In the 25 Apr 2026 snapshot of Spanish apartment asking prices and rents, the outlier map is heavily skewed toward high-yield cities rather than low-yield ones. El Ejido tops the ranking at 18.33%, and most of the list clusters between roughly 7% and 15%, while San Sebastián - Donostia is the sole low-yield outlier at 2.74%.

High yields usually reflect a low entry-price denominator as much as a strong rent line

In the 25 Apr 2026 snapshot, the highest-yield cities combine relatively modest apartment asking prices with rents that remain substantial enough to push the gross return ratio well above typical urban-market levels. That matters for investors screening for mispricing: a high yield can point to value, but it can also simply show that the buy-in price is much lower than in prestige markets.

El Ejido leads the table with a median asking sale price of €95,214, a median asking rent of €1,454/month, and a gross yield of 18.33%. Santa Coloma de Gramenet follows at 14.93%, with apartments at €173,339 and rents at €2,157/month. Badalona ranks third at 13.13%, pairing a €166,015 sale price with €1,816/month in rent.
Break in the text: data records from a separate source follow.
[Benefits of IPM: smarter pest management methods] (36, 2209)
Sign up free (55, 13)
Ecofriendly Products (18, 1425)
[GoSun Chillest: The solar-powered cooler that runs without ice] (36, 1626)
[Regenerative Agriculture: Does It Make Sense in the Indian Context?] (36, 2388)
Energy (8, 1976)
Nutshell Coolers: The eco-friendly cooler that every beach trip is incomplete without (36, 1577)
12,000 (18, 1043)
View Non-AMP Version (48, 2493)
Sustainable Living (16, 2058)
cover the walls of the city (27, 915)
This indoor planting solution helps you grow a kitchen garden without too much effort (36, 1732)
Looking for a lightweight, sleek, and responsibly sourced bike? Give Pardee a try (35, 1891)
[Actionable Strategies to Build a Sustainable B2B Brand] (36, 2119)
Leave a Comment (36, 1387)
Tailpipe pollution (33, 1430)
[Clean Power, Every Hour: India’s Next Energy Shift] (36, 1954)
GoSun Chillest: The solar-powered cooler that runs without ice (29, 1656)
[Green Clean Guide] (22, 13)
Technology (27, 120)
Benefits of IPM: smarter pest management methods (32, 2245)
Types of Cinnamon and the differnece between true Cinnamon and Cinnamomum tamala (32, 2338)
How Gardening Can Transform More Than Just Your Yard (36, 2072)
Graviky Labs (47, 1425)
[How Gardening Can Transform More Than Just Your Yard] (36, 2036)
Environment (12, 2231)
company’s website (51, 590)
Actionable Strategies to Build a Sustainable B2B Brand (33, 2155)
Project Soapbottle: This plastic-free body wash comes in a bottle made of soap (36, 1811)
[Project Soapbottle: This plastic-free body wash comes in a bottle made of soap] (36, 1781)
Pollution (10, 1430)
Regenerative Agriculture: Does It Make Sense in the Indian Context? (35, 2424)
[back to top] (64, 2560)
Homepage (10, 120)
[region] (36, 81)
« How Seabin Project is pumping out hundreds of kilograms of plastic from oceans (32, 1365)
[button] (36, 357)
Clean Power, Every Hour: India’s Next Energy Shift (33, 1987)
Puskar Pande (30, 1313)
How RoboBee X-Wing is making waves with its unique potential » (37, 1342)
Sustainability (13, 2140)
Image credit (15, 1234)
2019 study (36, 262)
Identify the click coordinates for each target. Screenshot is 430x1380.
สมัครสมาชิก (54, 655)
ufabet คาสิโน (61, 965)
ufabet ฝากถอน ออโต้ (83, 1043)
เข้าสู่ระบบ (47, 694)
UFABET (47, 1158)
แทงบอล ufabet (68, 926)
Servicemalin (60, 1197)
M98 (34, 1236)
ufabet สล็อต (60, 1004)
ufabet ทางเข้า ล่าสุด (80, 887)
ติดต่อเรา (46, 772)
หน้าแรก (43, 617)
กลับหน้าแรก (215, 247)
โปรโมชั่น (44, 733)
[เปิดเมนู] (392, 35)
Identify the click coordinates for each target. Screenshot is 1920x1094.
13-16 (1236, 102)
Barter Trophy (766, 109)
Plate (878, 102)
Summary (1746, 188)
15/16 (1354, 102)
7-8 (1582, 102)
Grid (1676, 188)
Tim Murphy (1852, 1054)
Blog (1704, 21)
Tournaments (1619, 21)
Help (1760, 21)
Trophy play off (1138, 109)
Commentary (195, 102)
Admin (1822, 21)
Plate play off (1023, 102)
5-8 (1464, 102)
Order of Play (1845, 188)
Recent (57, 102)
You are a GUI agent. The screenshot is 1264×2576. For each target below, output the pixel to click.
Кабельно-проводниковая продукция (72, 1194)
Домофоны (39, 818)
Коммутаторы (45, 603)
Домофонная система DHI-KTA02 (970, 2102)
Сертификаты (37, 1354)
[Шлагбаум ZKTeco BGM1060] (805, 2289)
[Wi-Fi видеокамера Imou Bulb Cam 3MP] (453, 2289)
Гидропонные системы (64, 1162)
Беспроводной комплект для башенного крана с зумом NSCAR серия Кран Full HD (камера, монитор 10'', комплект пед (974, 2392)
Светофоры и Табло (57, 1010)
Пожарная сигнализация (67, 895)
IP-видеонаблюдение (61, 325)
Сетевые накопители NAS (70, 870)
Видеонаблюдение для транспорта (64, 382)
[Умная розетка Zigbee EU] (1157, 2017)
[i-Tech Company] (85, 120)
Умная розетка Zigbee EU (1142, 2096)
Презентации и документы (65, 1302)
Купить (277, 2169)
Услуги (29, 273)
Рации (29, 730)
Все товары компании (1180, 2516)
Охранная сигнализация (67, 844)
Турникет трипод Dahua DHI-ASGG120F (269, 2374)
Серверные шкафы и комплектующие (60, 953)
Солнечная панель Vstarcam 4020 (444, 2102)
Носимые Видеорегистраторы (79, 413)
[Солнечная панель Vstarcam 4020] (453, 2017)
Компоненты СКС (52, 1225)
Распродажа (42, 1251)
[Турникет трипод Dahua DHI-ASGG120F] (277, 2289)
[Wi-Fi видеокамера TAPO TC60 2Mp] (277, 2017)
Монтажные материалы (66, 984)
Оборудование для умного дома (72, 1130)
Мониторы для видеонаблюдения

These are not tiny settlements. Badalona has a population of 231,542, Santa Coloma de Gramenet 123,981, and El Ejido 91,440. For market observers, that makes the outliers harder to dismiss as purely illiquid micro-markets.

City Median asking sale price Median asking rent Gross yield Population
El Ejido €95,214 €1,454/month 18.33% 91,440
Santa Coloma de Gramenet €173,339 €2,157/month 14.93% 123,981
Badalona €166,015 €1,816/month 13.13% 231,542
Esplugues de Llobregat €300,292 €2,352/month 9.40% 48,221
Manresa €129,393 €946/month 8.77% 80,974
Tarragona €129,393 €907/month 8.41% 143,649
L'Hospitalet de Llobregat €168,456 €1,180/month 8.41% 289,510
Linares €80,566 €536/month 7.98% 55,633
Vilanova i la Geltrú €261,229 €1,649/month 7.57% 71,641
Almería €124,510 €771/month 7.43% 205,468
Palamós €314,941 €1,904/month 7.25% 18,933
Sagunto / Sagunt €183,105 €1,103/month 7.23% 73,031
Murcia €141,601 €839/month 7.11% 479,405
Molina de Segura €134,276 €790/month 7.06% 78,458
San Sebastián - Donostia €593,260 €1,357/month 2.74% 189,866

The middle of the outlier list shows that high yield is not limited to the cheapest markets

In the same 25 Apr 2026 snapshot, several cities still post unusually high apartment yields even with asking prices well above the lowest-cost tier. The practical reading is that investors should not equate “high-yield” only with deeply discounted housing stock; some outliers sit in mid-priced or even relatively expensive submarkets.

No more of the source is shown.